▼

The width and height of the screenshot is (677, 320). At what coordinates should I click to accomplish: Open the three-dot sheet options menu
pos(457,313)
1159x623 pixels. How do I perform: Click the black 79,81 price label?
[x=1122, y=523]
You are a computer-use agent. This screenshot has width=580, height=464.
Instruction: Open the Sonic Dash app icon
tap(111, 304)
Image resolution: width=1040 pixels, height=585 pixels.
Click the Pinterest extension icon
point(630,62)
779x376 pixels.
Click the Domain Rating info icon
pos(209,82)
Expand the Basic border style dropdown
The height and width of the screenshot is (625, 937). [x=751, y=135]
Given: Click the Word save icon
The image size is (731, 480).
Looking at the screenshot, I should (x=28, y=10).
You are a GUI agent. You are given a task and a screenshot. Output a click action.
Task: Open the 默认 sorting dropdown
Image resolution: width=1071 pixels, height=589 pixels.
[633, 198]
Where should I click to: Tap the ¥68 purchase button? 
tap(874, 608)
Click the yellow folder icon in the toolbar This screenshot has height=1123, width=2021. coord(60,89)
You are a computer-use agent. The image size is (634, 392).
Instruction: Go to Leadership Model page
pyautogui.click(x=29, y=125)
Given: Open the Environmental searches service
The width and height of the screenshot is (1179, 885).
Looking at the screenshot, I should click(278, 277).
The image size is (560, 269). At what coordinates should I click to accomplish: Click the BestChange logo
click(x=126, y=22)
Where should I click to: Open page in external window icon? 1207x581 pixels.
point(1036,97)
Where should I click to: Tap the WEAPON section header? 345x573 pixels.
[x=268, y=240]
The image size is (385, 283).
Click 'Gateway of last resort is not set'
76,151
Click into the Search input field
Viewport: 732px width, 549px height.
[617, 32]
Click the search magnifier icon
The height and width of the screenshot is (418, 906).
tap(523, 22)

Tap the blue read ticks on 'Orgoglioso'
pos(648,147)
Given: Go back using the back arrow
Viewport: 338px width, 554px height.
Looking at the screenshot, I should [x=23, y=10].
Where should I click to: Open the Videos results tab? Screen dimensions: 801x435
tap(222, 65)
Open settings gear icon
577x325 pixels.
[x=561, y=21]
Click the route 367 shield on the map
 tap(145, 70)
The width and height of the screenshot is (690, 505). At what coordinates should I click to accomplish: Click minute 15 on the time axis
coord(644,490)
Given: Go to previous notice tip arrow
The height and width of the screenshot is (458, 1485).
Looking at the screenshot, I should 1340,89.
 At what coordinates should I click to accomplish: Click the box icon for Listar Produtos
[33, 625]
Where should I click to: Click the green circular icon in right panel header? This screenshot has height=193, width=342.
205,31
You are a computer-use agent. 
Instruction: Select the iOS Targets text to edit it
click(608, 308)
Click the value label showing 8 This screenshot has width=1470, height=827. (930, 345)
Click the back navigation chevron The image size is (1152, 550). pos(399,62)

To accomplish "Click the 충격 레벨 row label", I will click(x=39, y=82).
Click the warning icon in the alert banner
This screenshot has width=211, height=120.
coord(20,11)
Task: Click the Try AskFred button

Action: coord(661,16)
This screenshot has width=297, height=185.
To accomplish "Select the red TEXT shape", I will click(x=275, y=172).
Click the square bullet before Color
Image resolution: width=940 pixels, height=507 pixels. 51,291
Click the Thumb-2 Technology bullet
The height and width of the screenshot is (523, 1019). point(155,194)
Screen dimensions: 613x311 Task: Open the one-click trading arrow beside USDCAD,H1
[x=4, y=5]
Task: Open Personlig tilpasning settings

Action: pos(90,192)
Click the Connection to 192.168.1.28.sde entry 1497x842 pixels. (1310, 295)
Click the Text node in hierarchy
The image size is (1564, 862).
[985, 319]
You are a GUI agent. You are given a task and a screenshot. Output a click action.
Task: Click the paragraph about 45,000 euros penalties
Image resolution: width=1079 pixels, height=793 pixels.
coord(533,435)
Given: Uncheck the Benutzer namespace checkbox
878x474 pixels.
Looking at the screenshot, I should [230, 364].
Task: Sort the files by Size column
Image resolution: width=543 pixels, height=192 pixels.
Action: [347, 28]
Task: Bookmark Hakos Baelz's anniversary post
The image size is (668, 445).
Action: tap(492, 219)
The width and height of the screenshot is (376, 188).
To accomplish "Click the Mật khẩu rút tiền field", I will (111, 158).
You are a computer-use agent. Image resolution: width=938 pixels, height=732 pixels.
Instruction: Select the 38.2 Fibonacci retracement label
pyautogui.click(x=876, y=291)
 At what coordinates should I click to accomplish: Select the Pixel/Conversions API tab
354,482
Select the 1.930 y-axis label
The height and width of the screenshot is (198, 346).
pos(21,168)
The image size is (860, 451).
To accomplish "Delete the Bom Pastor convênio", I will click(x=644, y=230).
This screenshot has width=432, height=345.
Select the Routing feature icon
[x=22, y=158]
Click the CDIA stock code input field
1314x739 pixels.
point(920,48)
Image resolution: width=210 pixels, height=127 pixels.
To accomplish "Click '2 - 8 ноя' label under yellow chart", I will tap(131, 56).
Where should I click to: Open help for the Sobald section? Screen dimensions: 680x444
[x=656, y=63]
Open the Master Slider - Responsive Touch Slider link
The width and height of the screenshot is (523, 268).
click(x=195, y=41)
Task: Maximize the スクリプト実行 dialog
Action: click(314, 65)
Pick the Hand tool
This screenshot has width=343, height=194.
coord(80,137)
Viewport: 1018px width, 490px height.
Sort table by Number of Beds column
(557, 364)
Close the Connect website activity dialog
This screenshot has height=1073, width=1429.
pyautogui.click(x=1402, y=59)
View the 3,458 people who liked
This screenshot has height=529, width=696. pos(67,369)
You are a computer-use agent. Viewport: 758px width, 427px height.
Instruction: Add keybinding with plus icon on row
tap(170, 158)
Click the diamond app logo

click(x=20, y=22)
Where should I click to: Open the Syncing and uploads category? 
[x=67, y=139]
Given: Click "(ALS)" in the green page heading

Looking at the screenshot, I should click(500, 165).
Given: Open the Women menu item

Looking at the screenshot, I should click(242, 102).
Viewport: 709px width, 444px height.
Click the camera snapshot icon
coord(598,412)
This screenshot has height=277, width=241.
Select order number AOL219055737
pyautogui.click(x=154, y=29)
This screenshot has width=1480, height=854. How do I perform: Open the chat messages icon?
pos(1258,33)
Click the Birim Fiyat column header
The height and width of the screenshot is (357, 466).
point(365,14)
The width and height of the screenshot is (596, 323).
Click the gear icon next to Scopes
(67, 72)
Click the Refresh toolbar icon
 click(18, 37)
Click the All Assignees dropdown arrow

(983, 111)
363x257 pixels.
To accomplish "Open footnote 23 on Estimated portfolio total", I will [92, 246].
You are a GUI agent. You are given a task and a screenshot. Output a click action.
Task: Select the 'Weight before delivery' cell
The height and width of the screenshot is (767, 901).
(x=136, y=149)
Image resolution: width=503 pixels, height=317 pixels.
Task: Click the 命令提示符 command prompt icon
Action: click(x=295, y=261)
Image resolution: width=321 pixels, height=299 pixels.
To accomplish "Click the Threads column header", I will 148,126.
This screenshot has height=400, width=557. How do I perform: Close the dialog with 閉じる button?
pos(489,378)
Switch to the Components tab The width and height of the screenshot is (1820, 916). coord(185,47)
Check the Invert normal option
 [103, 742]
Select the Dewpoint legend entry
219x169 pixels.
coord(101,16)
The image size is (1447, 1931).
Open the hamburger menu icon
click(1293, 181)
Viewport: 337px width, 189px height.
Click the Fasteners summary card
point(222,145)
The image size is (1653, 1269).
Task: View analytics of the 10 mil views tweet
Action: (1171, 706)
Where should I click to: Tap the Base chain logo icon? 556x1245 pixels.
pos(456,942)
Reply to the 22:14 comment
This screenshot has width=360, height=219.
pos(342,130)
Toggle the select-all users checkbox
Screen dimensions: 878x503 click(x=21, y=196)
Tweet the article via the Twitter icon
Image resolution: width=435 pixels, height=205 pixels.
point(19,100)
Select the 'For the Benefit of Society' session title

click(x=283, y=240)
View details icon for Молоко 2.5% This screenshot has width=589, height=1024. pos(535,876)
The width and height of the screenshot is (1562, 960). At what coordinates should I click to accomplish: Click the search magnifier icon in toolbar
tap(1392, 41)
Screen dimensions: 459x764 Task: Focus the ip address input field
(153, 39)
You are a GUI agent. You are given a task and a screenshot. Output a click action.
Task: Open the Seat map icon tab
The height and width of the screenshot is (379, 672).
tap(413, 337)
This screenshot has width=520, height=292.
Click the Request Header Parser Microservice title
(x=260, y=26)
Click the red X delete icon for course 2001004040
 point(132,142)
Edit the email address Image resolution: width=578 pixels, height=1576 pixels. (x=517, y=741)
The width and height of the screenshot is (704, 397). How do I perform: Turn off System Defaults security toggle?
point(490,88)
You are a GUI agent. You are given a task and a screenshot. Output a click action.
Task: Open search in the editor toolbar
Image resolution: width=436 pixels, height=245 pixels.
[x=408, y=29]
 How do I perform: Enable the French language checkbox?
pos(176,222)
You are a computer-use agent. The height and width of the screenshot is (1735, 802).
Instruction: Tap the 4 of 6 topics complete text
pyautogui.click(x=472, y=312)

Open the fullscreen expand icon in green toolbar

▲

Locate each line in the listing above that contains the word "button" and copy it out in full.

Where should I click to: Tap the ¥68 purchase button? 
Task: Click the Try AskFred button
This screenshot has height=400, width=557. How do I perform: Close the dialog with 閉じる button?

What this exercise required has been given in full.